Use the following to format & check changes:

npm run format
npm run lint

🚧 Improvements (over Hashids)

  1. The user is not required to provide randomized input anymore (there's still support for custom IDs).
  2. Better internal alphabet shuffling function.
  3. With default alphabet - Hashids is using base 49 for encoding-only, whereas Sqids is using base 61.
  4. Safer public IDs, with support for custom blocklist of words.
  5. Separators are no longer limited to characters "c, s, f, h, u, i, t". Instead, it's one rotating separator assigned on the fly.
  6. Simpler & smaller implementation: only "encode" & "decode" functions.

🔬 How it works

Sqids is basically a decimal to hexademical conversion, but with a few extra features.

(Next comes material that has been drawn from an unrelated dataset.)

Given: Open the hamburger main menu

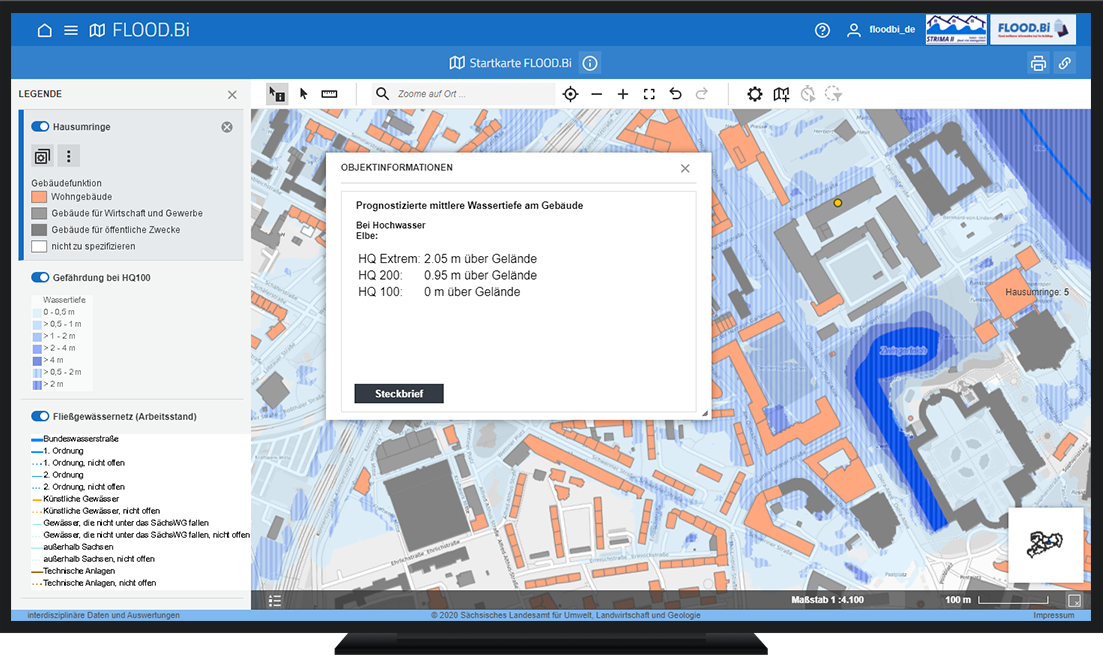Looking at the screenshot, I should (x=71, y=30).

The alphabet is larger, it supports encoding several numbers into a single ID, and it makes sure generated IDs are URL-safe (no common profanity).

Here's how encoding works:

  1. An offset index is chosen from the given input
  2. Alphabet is split into two pieces using that offset and those two halfs are swapped
  3. Alphabet is reversed
  4. For each input number:
    1. The first character from the alphabet is reserved to be used as separator
    2. The rest of the alphabet is used to encode the number into an ID
    3. If this is not the last number in the input array, the separator character is appended
    4. The alphabet is shuffled
  5. If the generated ID does not meet the minLength requirement:
    • The separator character is appended
    • If still does not meet requirement:
      • Another shuffle occurs
      • The separator character is again appended to the remaining id + however many characters needed to meet the requirement
  6. If the blocklist function matches the generated ID:
    • offset index is incremented by 1, but never more than the length of the alphabet (in that case throw error)
    • Re-encode (repeat the whole procedure again)

Decoding is the same process but in reverse. A few things worth noting:

  • If two separators are right next to each other within the ID, that's fine - it just means the rest of the ID are junk characters used to satisfy the minLength requirement
  • The decoding function does not check if ID is valid/canonical, because we want blocked IDs to still be decodable (the user can check for this stuff themselves by re-encoding decoded numbers)

📦 How to port Sqids to another language?

Implementations of new languages are more than welcome! To start:

  1. Make sure the language is not already implemented. At this point, if you see a Hashids implementation, but not a Sqids implementation: we could use your help on converting it.
  2. The main spec is here: https://github.com/sqids/sqids-spec/blob/main/src/index.ts. It's ~300 lines of code and heavily commented. Comments are there for clarity, they don't have to exist in your own implementation.
  3. Fork the repository/language you'd like to implement to your own Github account. If the repository/language does not exist under the Sqids Github account, open a new issue under the spec repo so we can create a blank repo first.
  4. Implement the main library + unit tests + Github Actions (if applicable). You do not need to port tests in the internal folder; they are there to test the algorithm itself.
  5. Add a README.md -- you can re-use any of the existing ones.
  6. Please use the blocklist from https://github.com/sqids/sqids-blocklist. It will contain the most up-to-date list. Do not copy and paste the blocklist from other implementations, as they might not be up-to-date.
  7. Create a pull request, so we can review & merge it.
  8. If the repo has no active maintainers, we'll invite you to manage it (and maybe even merge your own PR).
  9. Once the library is ready, we'll update the website.

📋 Notes

  • The reason prefix character is used is to randomize sequential inputs (eg: [0, 1], [0, 2], [0, 3]). Without the extra prefix character embedded into the ID, the output would start with the same characters.
  • Internal shuffle function does not use random input. It consistently produces the same output.
  • If new words are blocked (or removed from the blocklist), the encode() function might produce new IDs, but the decode() function would still work for old/blocked IDs, plus new IDs. So, there's more than one ID that can be produced for same numbers.
  • FAQ section is here: https://sqids.org/faq

🍻 License

Every official Sqids library is MIT-licensed.